Constitutional cutting is not a vision.
This is cutting Canada. Cutting what we are and can be. Cutting what the world needs of us. Cutting the future.
This is not Canada. This is not us.
It’s time to be the re
al Liberal Party. It’s time to be proud. It’s time to be Canada.
I love the noise – fantastic. Gets me pumped. But I love more what’s behind the noise. The purpose of politics is not politics. The purpose is the prize behind the noise.
In the noise of a season – the ups, downs, injuries, slumps – what’s the prize? The Cup – and you’ve got to get there.
In the noise of a minority government – will it survive, fall, rumours, chaos – what’s the prize? 10 provinces; 10 child care agreements.
In the noise of “nation” – big hopes, big fears, confusion, misunderstanding – what is the prize? A global country in a global world. An unimaginable, important future – together.
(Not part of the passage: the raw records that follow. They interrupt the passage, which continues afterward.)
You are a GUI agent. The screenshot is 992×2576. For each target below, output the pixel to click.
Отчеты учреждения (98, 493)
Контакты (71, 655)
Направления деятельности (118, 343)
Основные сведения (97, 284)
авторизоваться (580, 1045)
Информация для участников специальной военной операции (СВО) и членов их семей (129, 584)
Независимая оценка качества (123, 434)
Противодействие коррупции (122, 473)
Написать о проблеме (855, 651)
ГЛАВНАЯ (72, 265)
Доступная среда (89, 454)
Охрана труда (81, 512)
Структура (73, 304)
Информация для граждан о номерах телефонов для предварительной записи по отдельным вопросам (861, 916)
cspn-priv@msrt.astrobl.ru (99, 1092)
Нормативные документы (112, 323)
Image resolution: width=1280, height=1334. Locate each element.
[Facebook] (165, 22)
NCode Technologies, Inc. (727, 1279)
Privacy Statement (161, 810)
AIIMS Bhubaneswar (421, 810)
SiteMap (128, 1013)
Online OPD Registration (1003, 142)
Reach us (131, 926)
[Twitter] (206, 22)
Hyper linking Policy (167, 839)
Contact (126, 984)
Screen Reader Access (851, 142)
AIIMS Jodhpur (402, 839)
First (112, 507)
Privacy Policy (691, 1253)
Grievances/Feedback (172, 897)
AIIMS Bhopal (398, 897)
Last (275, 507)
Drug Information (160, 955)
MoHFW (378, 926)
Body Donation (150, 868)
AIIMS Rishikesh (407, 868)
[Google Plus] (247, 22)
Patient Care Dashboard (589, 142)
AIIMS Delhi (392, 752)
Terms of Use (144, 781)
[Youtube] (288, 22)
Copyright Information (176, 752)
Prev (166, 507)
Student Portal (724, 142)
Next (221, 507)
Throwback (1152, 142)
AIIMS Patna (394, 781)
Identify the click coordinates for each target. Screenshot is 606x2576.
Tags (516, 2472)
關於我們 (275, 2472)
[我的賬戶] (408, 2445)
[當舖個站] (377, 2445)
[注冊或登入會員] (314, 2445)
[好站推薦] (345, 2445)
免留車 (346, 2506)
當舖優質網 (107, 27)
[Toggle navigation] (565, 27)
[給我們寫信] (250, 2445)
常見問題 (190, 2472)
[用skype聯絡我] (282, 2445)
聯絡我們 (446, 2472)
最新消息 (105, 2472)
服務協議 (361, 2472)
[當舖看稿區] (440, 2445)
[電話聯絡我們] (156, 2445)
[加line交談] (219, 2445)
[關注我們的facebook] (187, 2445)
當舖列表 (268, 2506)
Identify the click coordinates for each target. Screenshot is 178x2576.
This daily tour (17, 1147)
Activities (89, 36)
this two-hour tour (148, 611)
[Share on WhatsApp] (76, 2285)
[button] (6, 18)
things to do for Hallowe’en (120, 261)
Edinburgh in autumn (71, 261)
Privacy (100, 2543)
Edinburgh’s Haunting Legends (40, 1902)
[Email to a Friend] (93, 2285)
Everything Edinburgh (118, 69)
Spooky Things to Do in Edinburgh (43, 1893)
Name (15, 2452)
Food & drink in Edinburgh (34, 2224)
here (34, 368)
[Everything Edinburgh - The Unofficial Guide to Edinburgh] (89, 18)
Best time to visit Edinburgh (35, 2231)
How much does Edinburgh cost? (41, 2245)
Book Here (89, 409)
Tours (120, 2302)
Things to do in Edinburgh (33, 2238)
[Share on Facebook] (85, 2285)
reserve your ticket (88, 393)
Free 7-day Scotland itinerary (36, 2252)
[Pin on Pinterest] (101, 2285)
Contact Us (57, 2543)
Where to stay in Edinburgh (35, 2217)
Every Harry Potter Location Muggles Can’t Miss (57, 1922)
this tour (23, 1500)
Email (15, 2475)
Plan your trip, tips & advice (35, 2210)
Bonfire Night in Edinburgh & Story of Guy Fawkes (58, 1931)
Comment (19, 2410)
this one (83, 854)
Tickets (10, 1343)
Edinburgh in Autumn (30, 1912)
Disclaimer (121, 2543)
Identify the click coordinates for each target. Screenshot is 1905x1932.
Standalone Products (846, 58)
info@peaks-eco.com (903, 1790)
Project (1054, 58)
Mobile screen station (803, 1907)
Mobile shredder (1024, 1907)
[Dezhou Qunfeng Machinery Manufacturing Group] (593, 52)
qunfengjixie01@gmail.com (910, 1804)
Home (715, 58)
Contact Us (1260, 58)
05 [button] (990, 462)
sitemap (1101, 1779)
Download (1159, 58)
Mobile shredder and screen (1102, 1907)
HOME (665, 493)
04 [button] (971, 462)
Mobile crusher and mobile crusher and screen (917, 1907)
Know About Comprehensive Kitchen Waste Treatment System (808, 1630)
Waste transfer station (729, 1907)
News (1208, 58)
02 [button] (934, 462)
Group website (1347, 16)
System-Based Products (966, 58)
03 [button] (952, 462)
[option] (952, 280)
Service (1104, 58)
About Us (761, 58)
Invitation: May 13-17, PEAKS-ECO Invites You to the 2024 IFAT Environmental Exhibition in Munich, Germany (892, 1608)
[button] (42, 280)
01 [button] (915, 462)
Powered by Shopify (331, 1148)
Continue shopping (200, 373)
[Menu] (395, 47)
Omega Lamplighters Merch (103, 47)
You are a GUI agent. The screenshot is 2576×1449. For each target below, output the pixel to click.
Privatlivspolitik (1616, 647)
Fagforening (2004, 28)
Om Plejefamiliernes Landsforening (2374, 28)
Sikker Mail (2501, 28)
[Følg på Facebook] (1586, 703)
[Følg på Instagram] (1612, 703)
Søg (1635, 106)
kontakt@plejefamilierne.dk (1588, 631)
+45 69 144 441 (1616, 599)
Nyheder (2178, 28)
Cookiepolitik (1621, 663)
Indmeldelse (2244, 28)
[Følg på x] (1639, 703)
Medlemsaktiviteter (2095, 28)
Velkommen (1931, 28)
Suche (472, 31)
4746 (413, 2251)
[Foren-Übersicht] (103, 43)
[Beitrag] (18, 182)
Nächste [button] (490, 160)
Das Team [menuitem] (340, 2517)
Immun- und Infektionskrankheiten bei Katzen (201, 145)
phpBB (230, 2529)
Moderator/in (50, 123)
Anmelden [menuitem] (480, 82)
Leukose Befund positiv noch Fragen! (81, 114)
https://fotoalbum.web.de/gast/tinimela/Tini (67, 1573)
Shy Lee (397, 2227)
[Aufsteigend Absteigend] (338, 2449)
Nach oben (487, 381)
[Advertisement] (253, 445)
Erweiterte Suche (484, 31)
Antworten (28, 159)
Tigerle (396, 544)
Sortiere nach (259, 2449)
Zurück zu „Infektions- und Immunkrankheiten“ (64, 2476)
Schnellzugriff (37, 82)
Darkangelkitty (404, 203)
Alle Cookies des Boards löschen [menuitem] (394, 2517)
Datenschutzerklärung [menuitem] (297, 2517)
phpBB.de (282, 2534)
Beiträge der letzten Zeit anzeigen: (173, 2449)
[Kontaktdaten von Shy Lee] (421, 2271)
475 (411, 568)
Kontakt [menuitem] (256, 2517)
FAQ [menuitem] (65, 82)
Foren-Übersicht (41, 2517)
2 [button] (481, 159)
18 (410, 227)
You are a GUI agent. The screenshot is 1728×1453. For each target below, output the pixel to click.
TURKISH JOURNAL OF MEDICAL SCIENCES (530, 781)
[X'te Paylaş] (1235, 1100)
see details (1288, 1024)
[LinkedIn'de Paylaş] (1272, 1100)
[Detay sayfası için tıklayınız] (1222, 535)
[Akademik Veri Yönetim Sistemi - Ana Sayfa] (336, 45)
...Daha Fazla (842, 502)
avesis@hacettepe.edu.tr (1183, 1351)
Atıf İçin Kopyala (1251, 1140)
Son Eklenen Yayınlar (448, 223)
For us, now in the noise of a campaign – rivalries, ups, downs – what’s the prize? Winning the next election.In the noise of this convention – the signs, the music – what’s the prize? Choosing the person who has the best chance to win the country.
It’s time for us to cut through this noise, and do just that.
Who best understands this Canada? Who’s lived it? Embodies it? Connects to it? Has it in their bones? Has the need to get us there? The last PUBLIC polls – even after a campaign with little money, no machine, having been written off by the official deciders the last two months – still the public has me second. I can do this. I want to do this. I need your help.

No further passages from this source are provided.